**GOAL OF THE EXERCISE:** Could you copy every line of the data that contains the word "size"?

**SUPPLIED RECORDS:**
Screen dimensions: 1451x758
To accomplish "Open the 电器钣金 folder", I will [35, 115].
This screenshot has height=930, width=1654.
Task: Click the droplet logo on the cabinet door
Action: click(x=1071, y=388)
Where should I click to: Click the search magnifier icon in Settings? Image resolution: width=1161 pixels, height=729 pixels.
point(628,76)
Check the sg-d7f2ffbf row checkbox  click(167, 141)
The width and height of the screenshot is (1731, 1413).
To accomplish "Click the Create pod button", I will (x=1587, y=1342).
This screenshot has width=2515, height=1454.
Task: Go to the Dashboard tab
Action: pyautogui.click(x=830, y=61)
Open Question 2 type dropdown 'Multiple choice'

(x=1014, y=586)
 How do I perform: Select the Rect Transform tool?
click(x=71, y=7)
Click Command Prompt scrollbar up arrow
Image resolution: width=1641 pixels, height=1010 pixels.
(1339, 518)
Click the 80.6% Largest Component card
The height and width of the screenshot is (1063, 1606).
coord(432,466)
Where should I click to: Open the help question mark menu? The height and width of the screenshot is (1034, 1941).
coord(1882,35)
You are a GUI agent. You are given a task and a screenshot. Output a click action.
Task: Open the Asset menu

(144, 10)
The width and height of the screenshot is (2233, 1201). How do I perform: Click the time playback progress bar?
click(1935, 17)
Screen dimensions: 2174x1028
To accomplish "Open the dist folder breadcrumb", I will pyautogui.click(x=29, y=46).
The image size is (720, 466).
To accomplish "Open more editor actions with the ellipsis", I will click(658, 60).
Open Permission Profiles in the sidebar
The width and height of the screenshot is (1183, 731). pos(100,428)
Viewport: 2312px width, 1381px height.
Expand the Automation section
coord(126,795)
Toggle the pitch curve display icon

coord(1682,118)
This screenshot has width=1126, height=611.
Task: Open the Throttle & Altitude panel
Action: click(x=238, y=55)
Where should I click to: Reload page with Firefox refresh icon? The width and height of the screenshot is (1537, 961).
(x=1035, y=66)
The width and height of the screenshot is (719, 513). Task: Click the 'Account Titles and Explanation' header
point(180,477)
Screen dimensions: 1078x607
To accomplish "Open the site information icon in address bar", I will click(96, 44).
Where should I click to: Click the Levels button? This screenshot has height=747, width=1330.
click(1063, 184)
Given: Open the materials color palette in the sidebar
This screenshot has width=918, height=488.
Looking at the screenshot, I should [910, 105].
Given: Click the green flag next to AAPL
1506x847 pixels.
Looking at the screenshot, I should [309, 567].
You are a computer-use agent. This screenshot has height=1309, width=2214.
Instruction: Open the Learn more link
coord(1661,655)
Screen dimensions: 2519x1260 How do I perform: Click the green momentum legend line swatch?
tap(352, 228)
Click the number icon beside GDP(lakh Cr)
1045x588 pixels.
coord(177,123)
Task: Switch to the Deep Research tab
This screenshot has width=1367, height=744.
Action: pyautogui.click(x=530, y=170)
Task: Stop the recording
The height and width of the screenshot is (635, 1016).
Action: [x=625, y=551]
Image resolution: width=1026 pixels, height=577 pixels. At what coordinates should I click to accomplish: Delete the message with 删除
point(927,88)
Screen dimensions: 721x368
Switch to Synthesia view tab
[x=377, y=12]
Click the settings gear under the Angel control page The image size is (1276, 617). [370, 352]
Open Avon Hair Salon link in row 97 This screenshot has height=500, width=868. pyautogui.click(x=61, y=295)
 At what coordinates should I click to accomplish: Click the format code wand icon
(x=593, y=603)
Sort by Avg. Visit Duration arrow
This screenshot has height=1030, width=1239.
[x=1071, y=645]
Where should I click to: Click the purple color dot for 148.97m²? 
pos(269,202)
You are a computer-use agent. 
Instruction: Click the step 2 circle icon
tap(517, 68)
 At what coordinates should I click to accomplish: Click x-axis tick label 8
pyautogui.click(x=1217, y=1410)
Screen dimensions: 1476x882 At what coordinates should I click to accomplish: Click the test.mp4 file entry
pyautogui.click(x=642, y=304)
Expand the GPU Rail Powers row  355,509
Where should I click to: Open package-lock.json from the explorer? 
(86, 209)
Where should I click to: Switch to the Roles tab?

**EXERCISE RESULT:**
The image size is (720, 466).
Click the settings gear under the Angel control page The image size is (1276, 617). [370, 352]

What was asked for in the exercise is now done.